Ваша задача: Пожалуйста, назовите по тексту о Кустодиеве дипломную работу художника, получившую золотую медаль.

Б. М. Кустодиев. Масленица. 1919. Из собрания Национального художественного музея Республики Беларусь, г. Минск.
Прощание заканчивалось поцелуем и низким поклоном. В понедельник после масленой недели пекли пресные блины, называвшиеся «тужилками по масленице».
Настоящим певцом широкой русской масленицы был художник Борис Михайлович Кустодиев. Он родился в Астрахани в 1878 г. Там же получил первые уроки живописи, а затем юношей отправился в г. Петербург и оказался в мастерской Ильи Ефимовича Репина при Академии художеств. Кустодиев быстро вырос из простого студента в помощника и коллегу своего профессора. Уже в годы учебы он увлекся жанровой живописью, и его основной темой стали картины русского быта и праздников. Дипломная работа «На базаре» получила золотую медаль и право на пенсионерскую поездку в Европу. По возвращении из-за границы, где художник изучал приемы старых мастеров, Кустодиев много работал и позже стал членом Академии художеств и различных художественных групп, сообществ и кружков, самым знаменитым из которых был «Мир искусства».
Крестьянский и народный быт продолжал занимать Кустодиева. Особенной любовью пользовалась Масленица. На тему масленичных гуляний художник написал несколько картин, которые датируются 1916 (3 варианта), 1919, 1920 годами. Эта тема не оставляла художника вплоть до 1922 г., когда написано было полотно «Гуляние», в котором мы сразу узнаем дух и краски всей той же Масленицы.
Действие в этих работах всегда происходит в городе, который является неким собирательным образом из многих провинциальных и столичных мест, а сюжет практически разбивается на множество мизансцен, где участвуют самые разные люди – крестьяне, купцы, разносчики, торговцы, офицеры, гармонисты, дети и взрослые, люди и животные.
Масленичные гуляния показаны как идеализированный образ русского быта – яркие краски, милая и уютная атмосфера русского старинного города, тройки, бегущие по заснеженной дороге, шумом и гам народных театров и балаганов, пестрые карусели, лавки с различной снедью и т.п.

Б. М. Кустодиев. Масленица. 1920. Из собрания санатория «Узкое» Российской академии наук в Московской обл.

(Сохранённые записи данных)
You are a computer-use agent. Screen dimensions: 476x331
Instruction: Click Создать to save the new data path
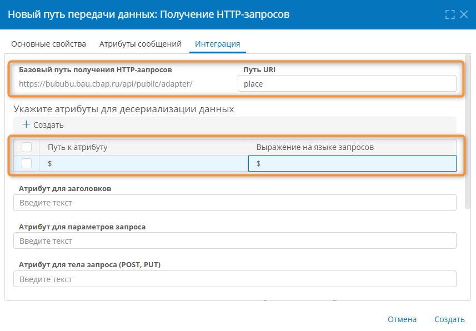point(450,319)
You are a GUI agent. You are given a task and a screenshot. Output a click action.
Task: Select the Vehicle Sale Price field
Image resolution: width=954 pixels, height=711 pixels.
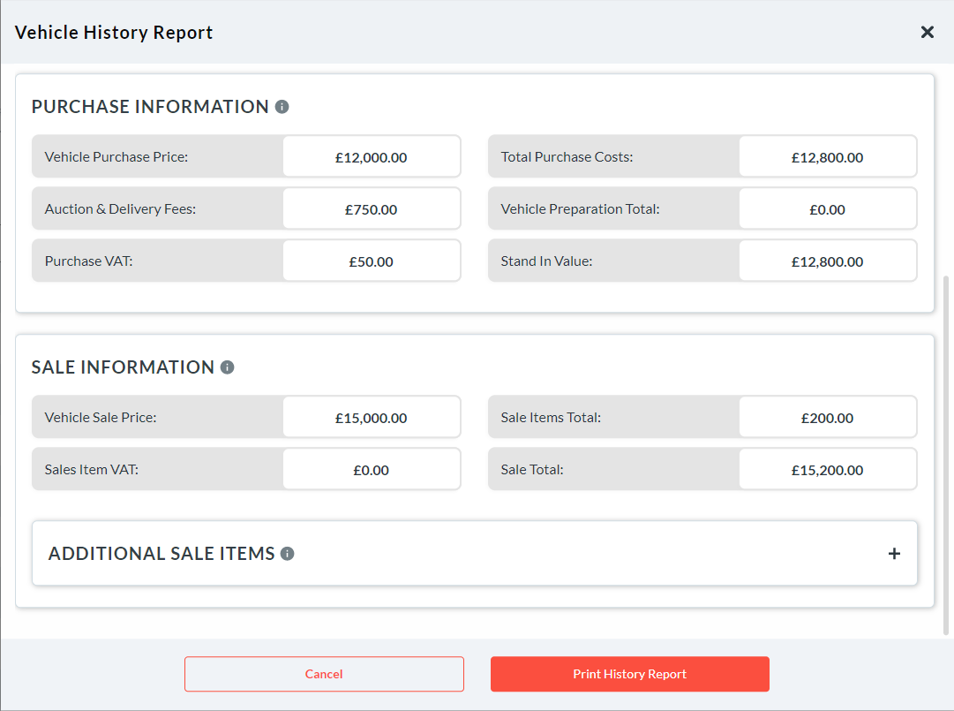coord(371,418)
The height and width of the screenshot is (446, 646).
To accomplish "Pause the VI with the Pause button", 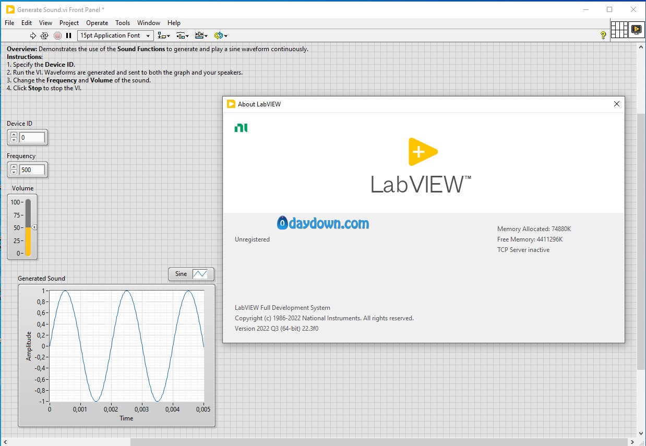I will (x=68, y=35).
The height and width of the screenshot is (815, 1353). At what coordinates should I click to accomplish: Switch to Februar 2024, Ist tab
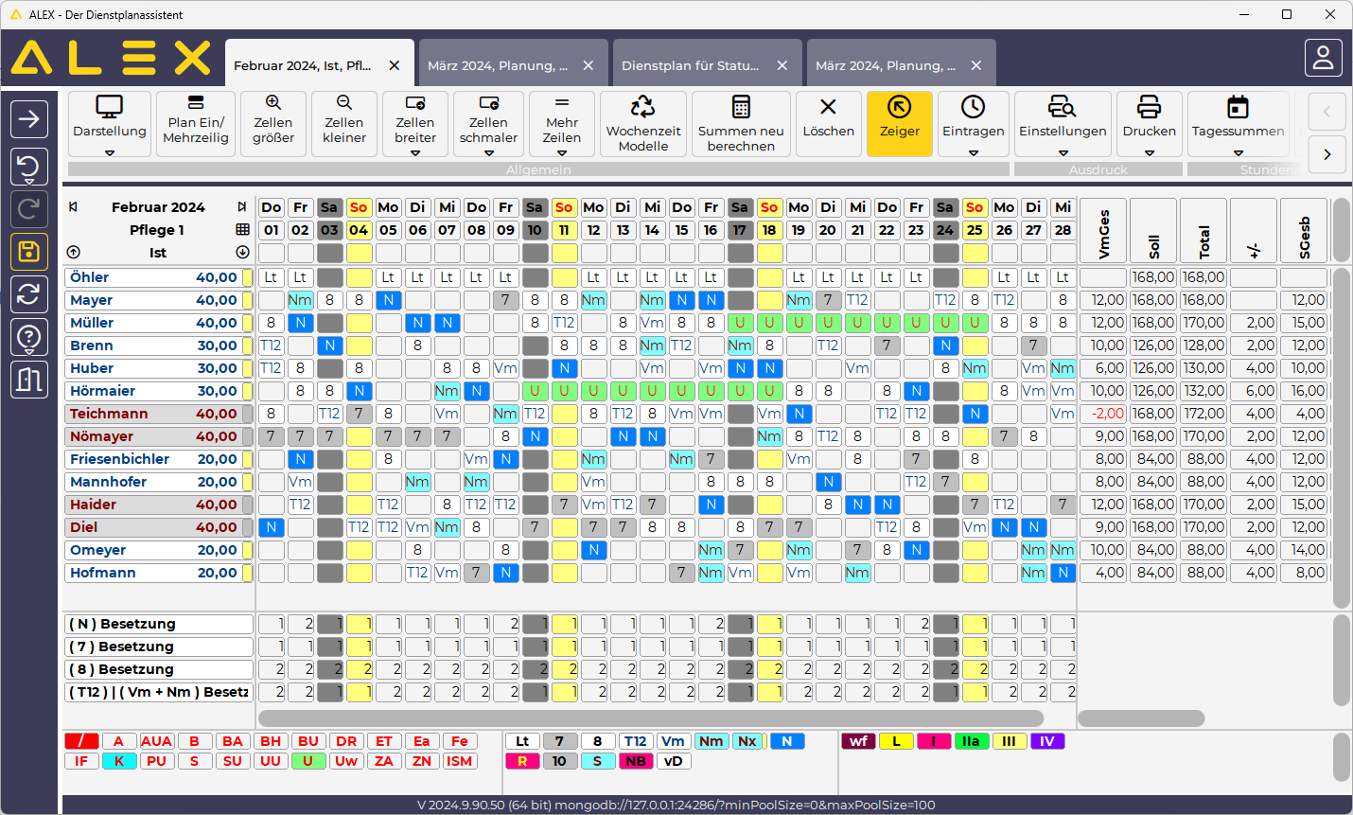303,65
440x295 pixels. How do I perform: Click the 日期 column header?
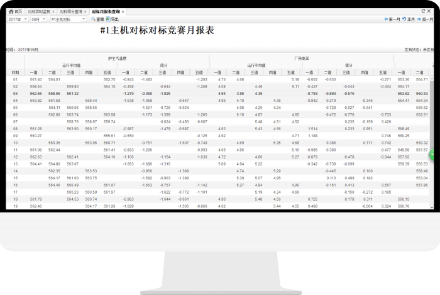tap(15, 72)
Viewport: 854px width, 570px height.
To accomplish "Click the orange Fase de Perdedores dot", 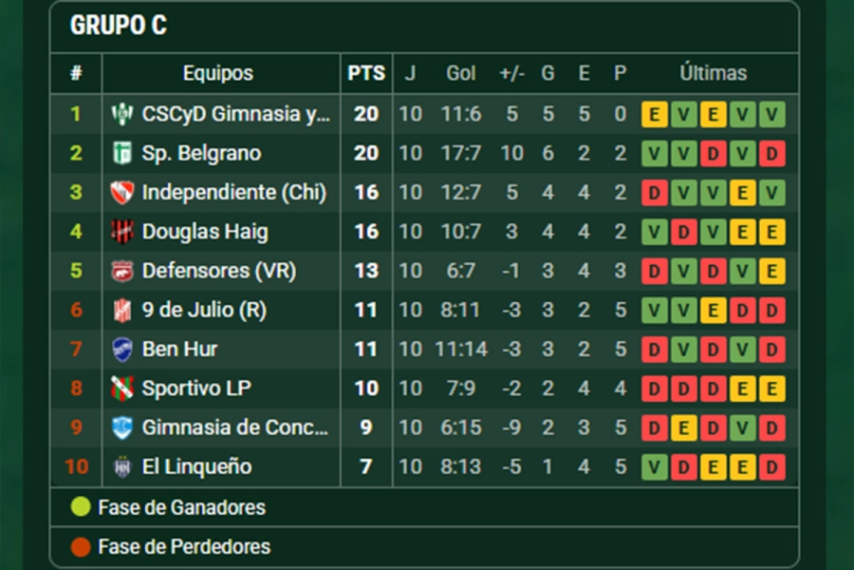I will click(81, 546).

Результат: «На базаре».